Depois de Rui Tavares ter tentado baralhar o jogo político à saída de Belém, sugerindo um Governo de esquerda, André Ventura esteve na CMTV a recordar uma realidade clara e cristalina. Diz o líder do Chega que, independentemente de tudo o mais, e mesmo sem contar com os votos da emigração, já há maioria absoluta entre PSD e Chega.
O problema é que não há nenhuma forma aceitável, de parte a parte, de tornar essa maioria absoluta estável e duradoura.
Ambos os políticos disseram frases que tornam impossível qualquer recuo.

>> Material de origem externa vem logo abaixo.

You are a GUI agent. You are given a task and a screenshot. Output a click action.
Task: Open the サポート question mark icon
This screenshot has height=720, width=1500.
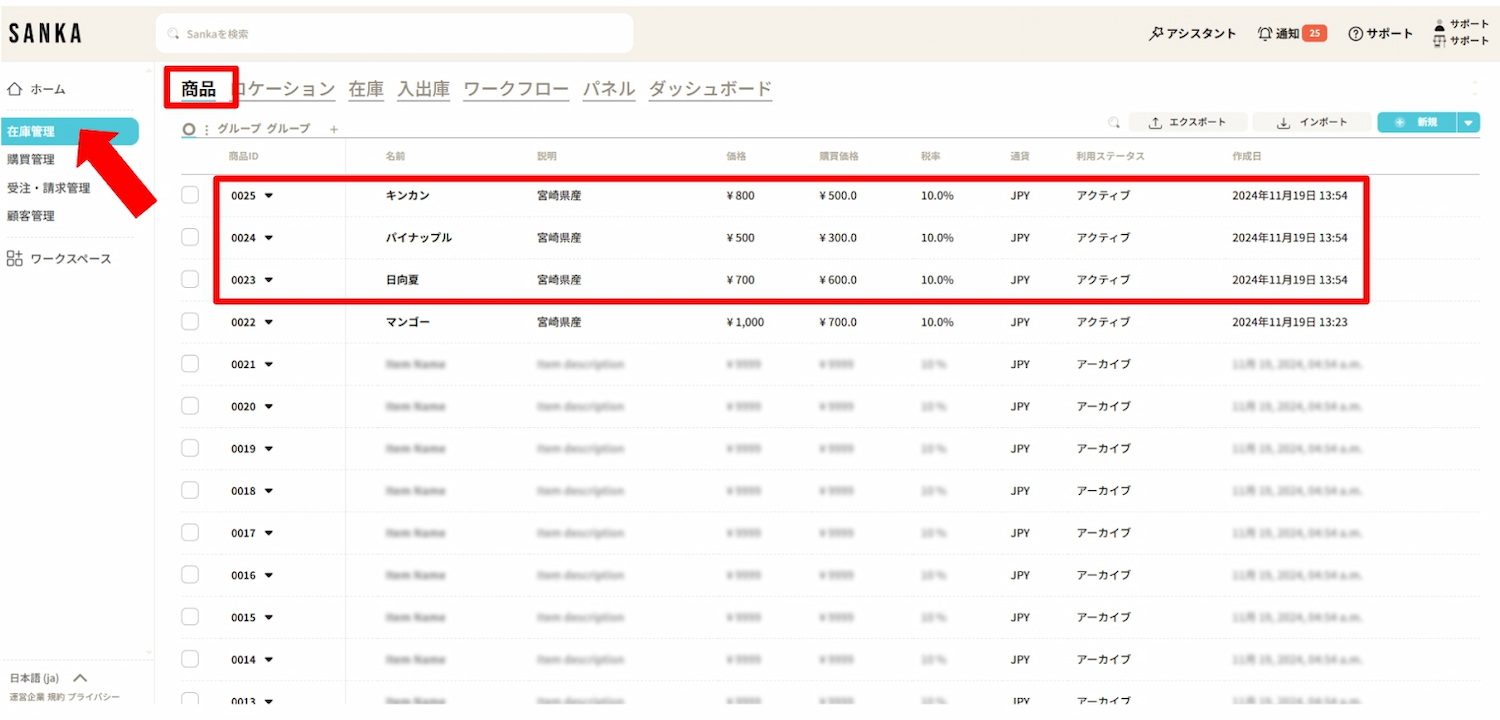click(x=1356, y=34)
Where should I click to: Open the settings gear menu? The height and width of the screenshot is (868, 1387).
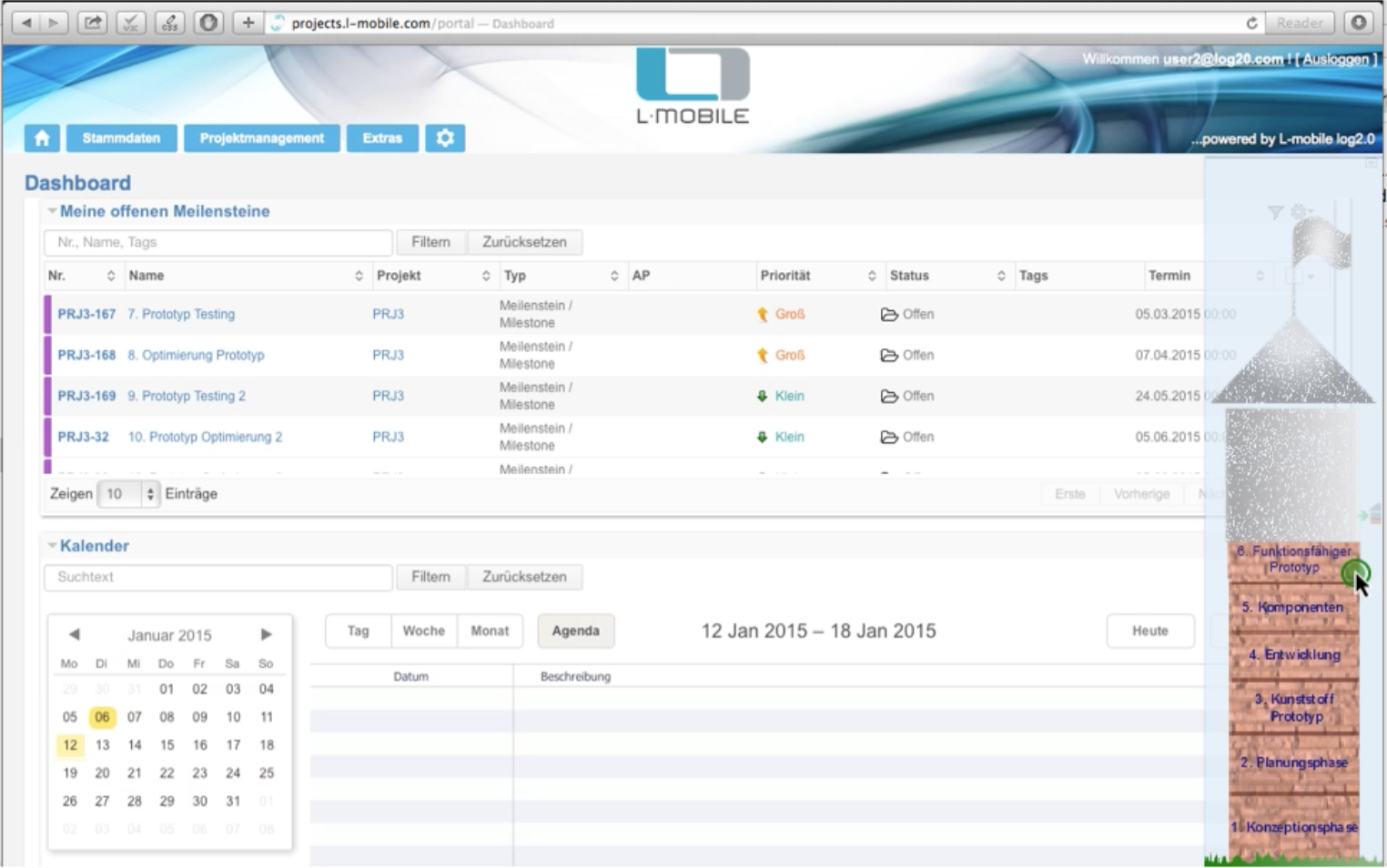445,138
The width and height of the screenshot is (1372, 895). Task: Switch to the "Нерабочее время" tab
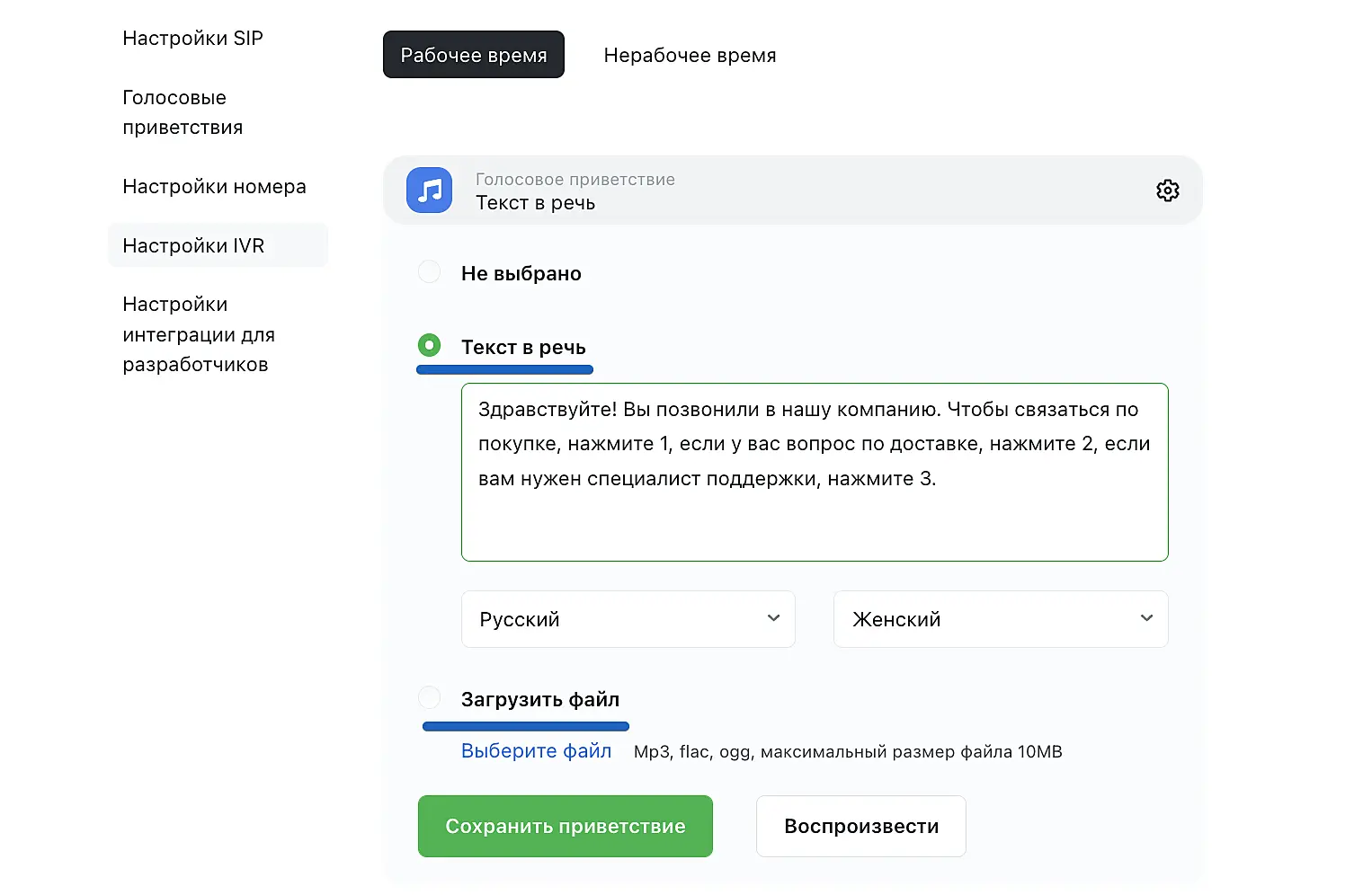(690, 55)

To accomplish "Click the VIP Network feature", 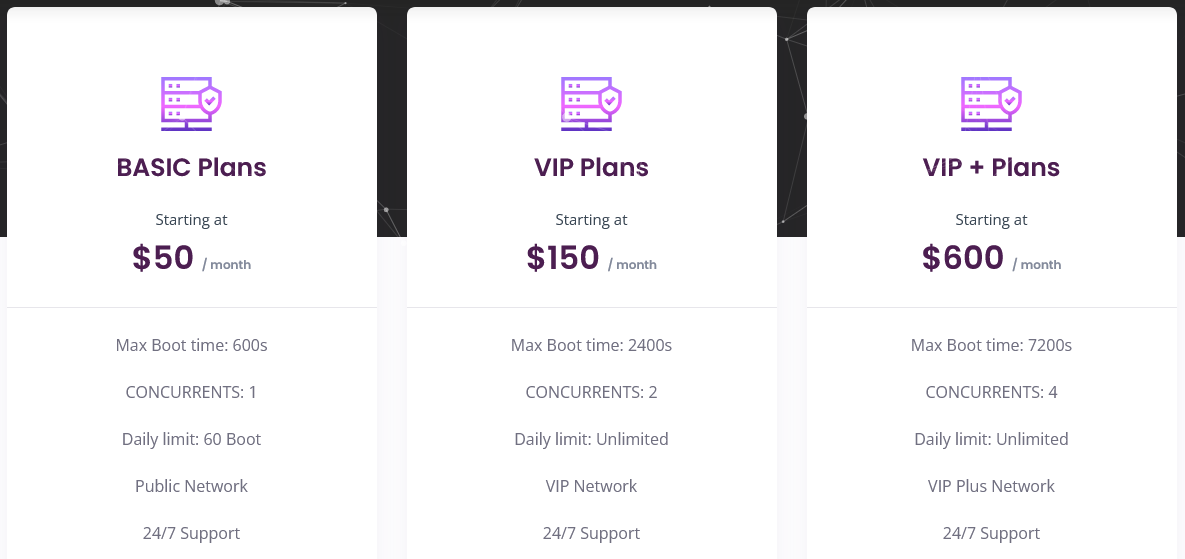I will point(591,486).
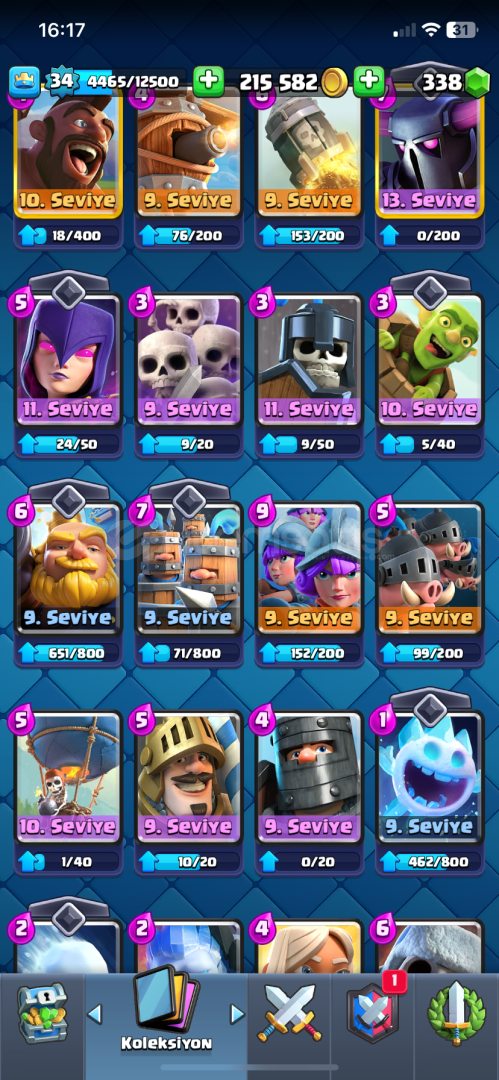This screenshot has width=499, height=1080.
Task: Open the king crown level badge
Action: (24, 82)

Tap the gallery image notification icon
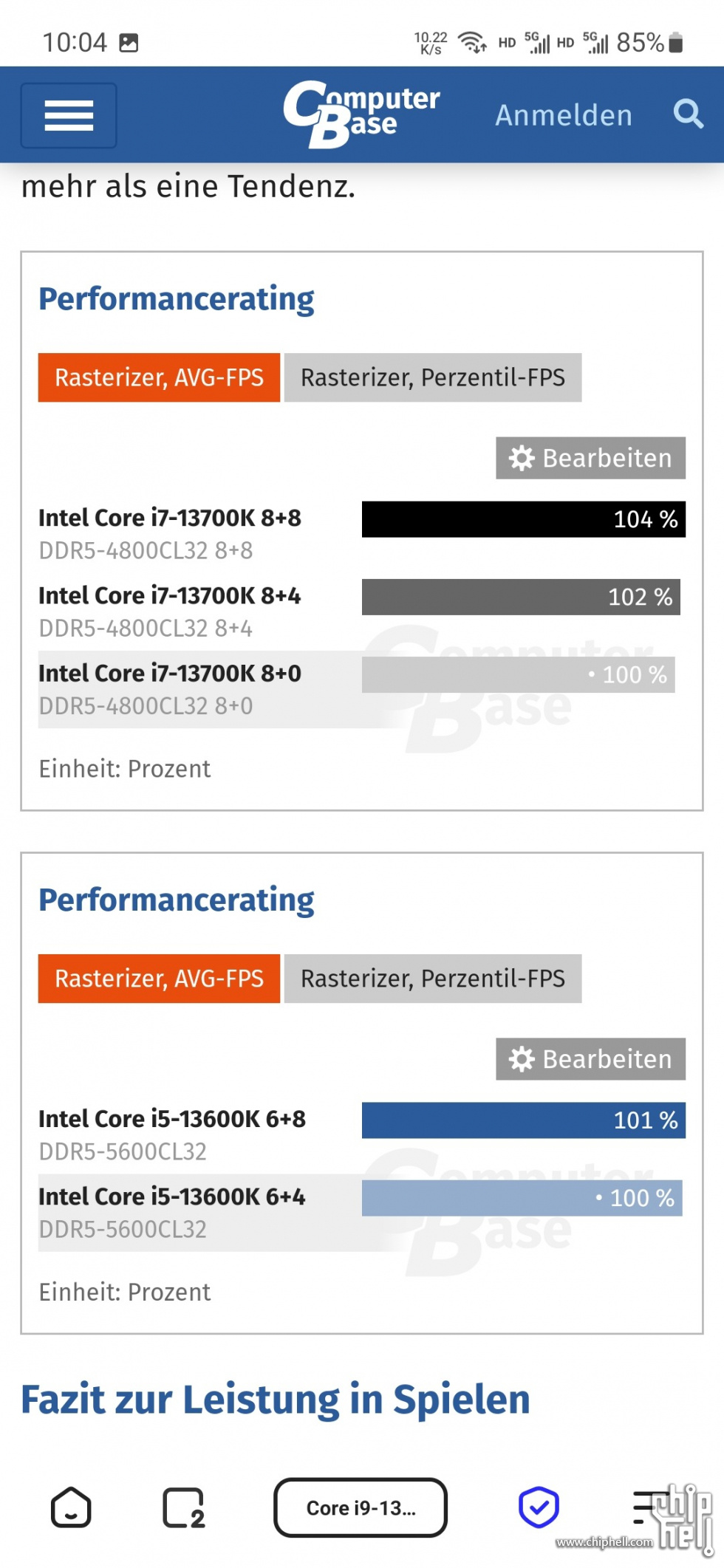(129, 43)
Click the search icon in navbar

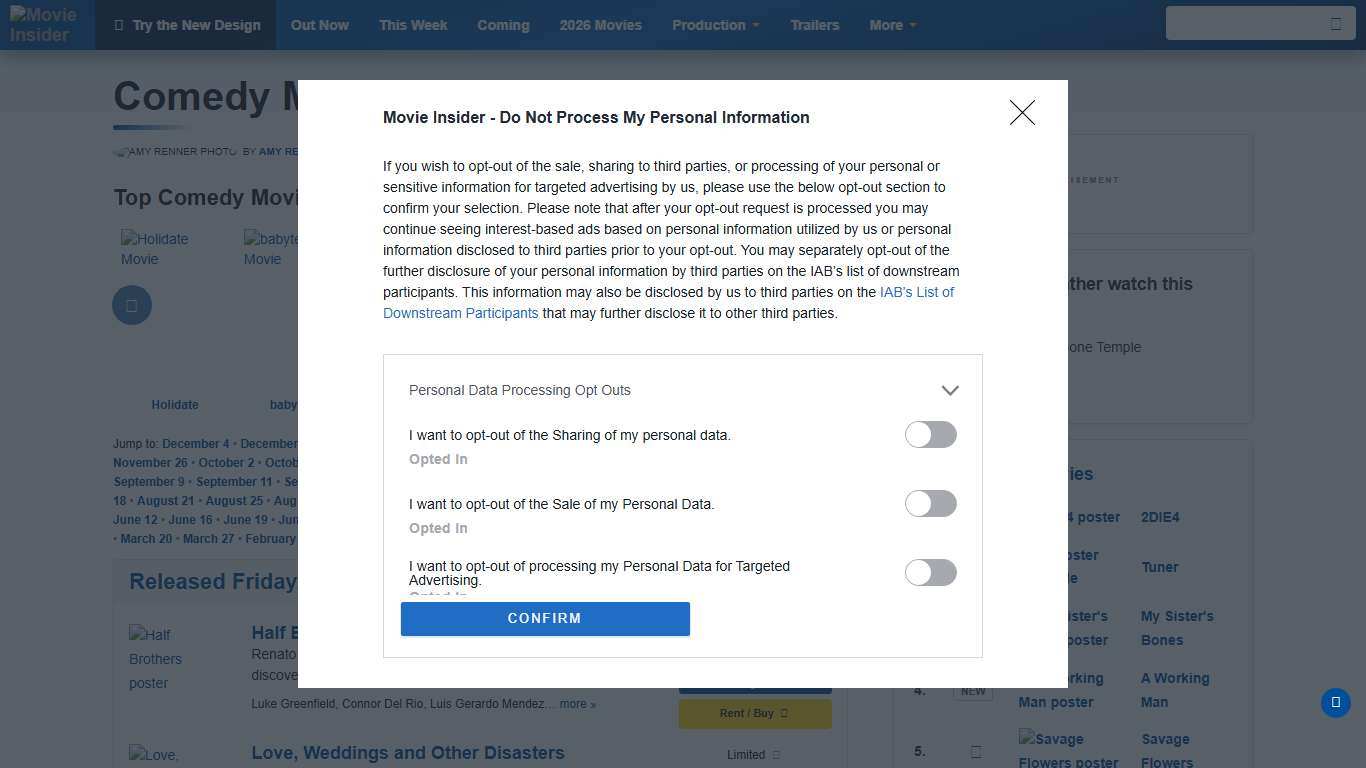(1335, 24)
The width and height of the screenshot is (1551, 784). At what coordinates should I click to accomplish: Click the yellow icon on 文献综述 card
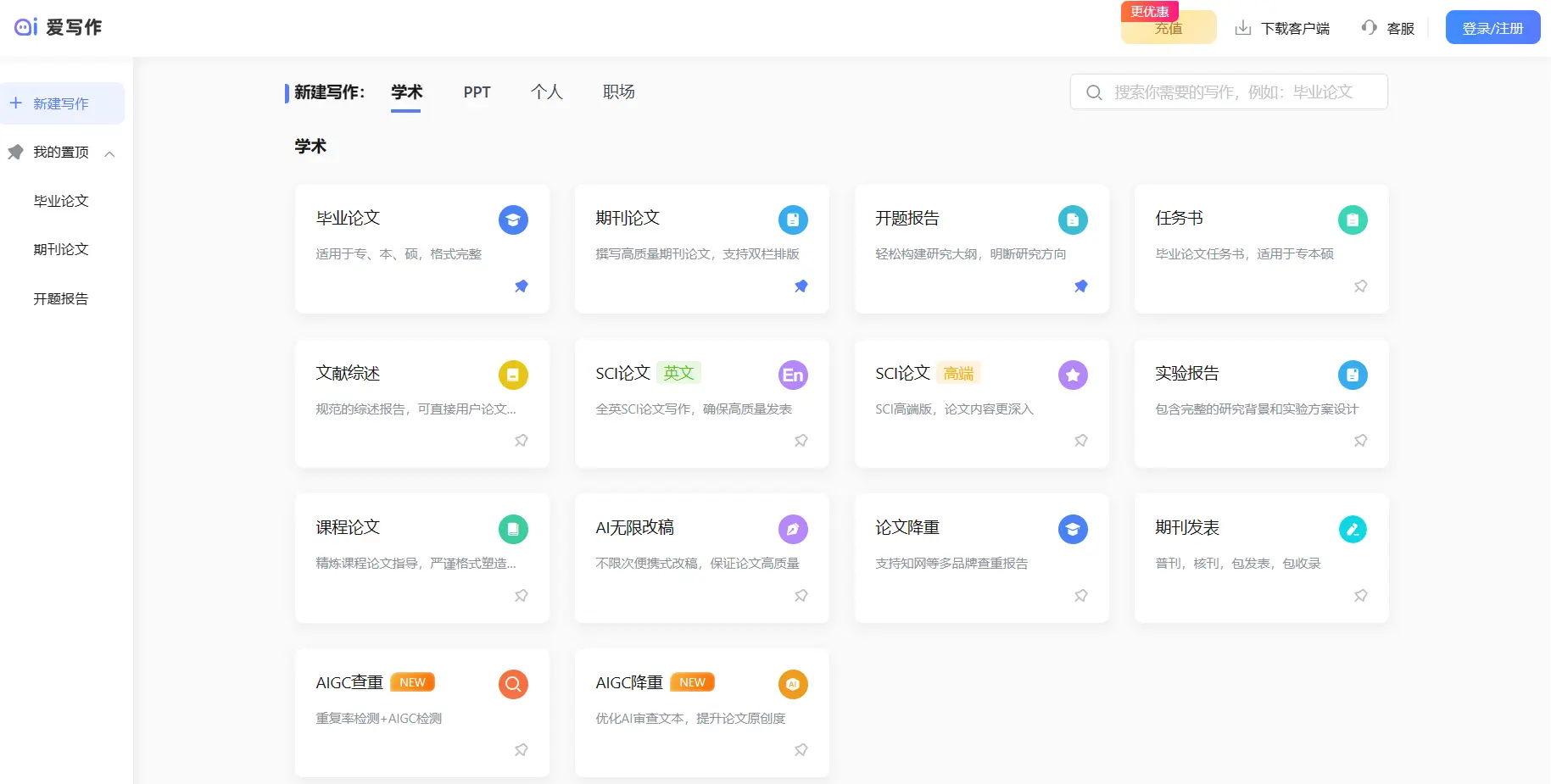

Montenegro foi claro ao dizer que não vai governar com o partido mais à direita. ‘Não é não’, eis a expressão que vai marcar esta nova era política em Portugal.
Do lado de Ventura, a exigência de um acordo para viabilizar a AD, feita durante a campanha, também o deixa sem grande margem de manobra.
Ontem, na referida entrevista à CMTV, Ventura disse que “não deixou de ser amigo do Dr. Luís Montenegro”.
Um ramo de oliveira? Talvez.
O problema é que, depois do ‘não é não’, se Montenegro recuasse destruiria a sua credibilidade.
Cada um no papel que os compromissos eleitorais determinam, para haver estabilidade Montenegro e André Ventura terão de encontrar formas de comunicar, nem que seja por sinais de fumo.